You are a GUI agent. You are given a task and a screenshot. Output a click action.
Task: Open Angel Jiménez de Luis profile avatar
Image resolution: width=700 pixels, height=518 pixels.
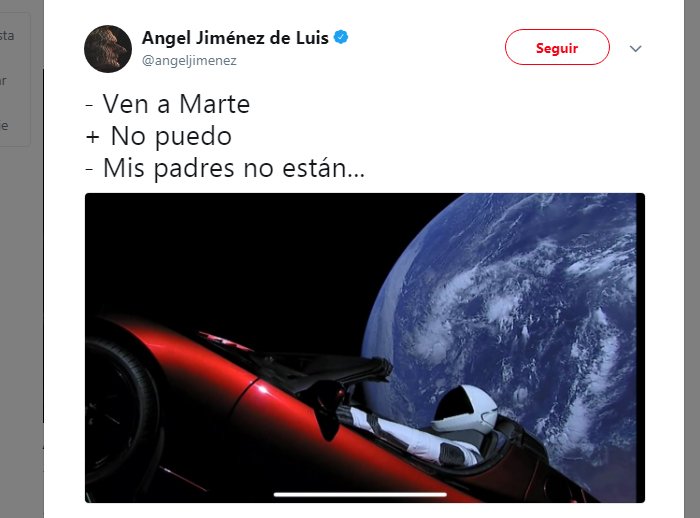pyautogui.click(x=108, y=49)
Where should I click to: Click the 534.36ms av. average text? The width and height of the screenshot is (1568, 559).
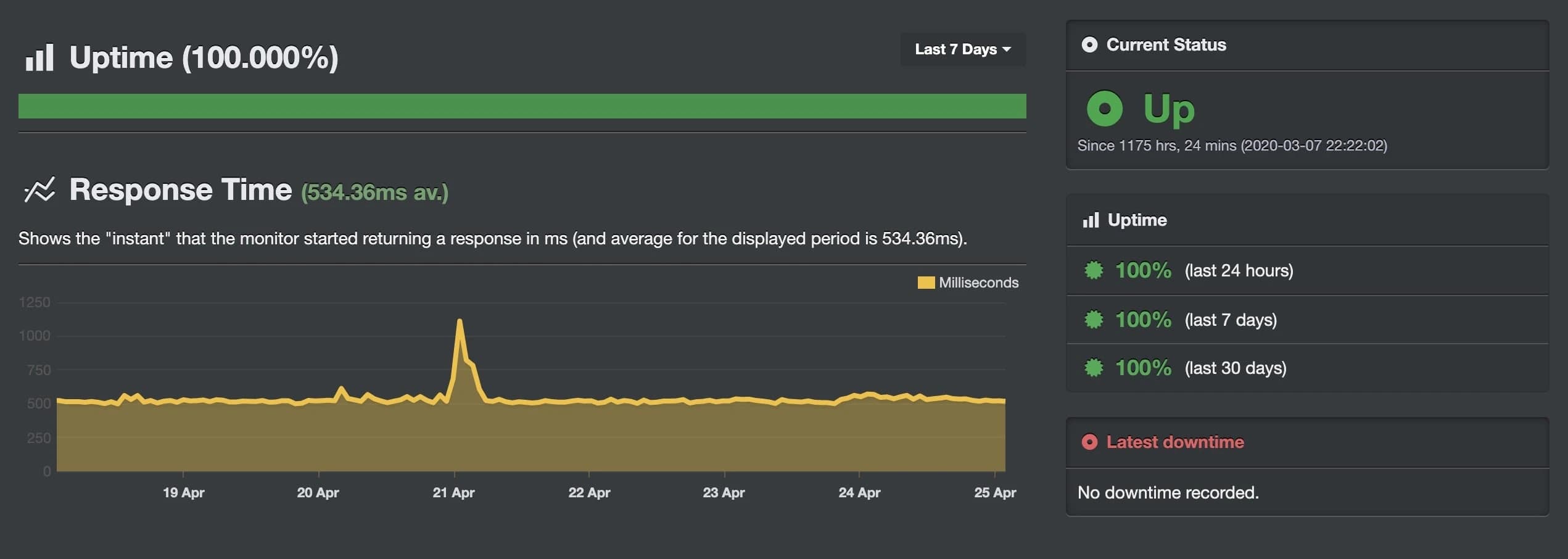374,193
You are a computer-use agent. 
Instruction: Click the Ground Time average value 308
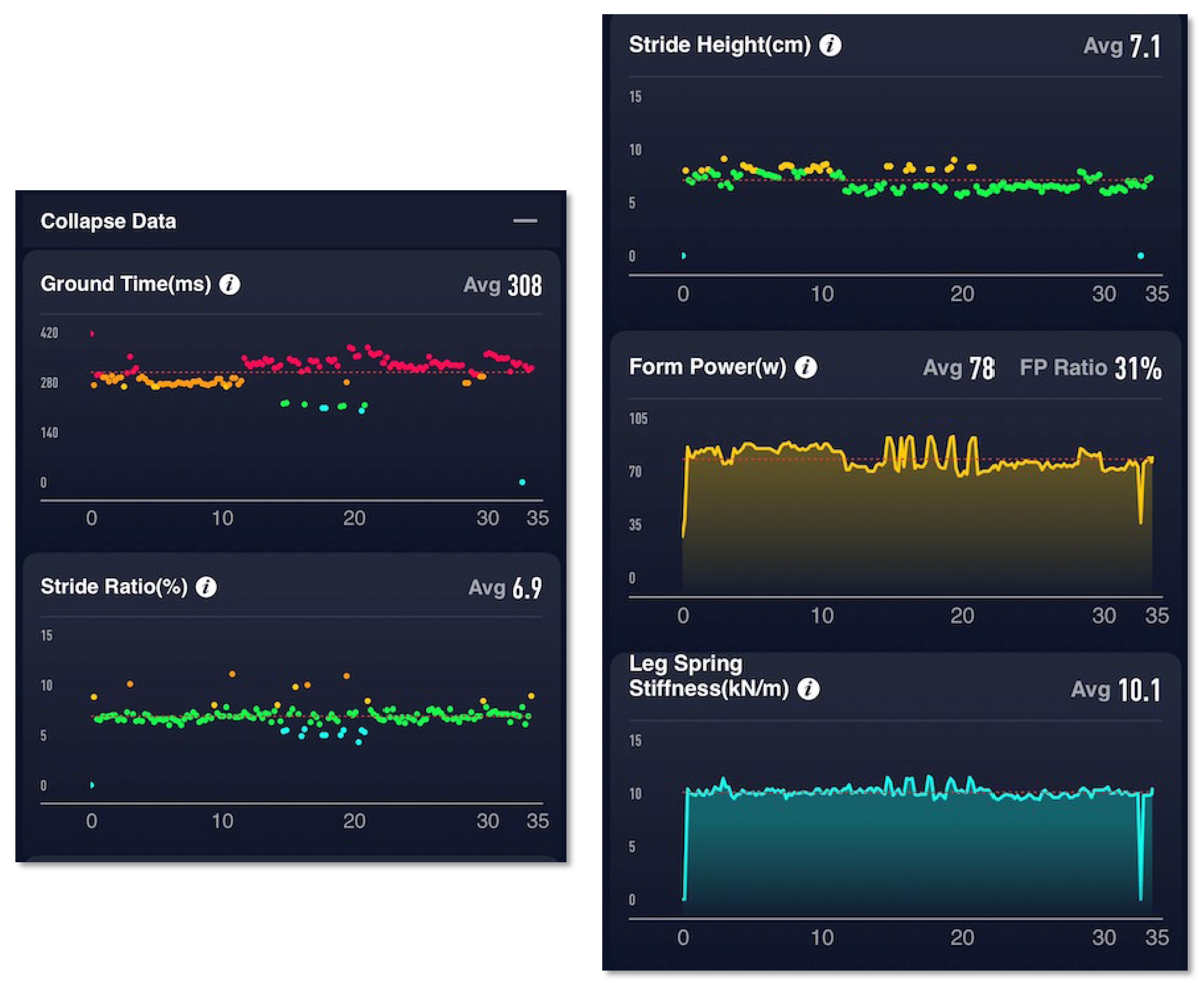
+ + + + + + +
Write out the entries above word for word. Do not include the pictures.

You are a GUI agent. You are given a task and a screenshot. Output a click action.
Task: Open Angel Jiménez de Luis profile avatar
Image resolution: width=700 pixels, height=518 pixels.
pyautogui.click(x=108, y=49)
Where should I click to: Click the 534.36ms av. average text? The width and height of the screenshot is (1568, 559).
374,193
You are a computer-use agent. 
Instruction: Click the Ground Time average value 308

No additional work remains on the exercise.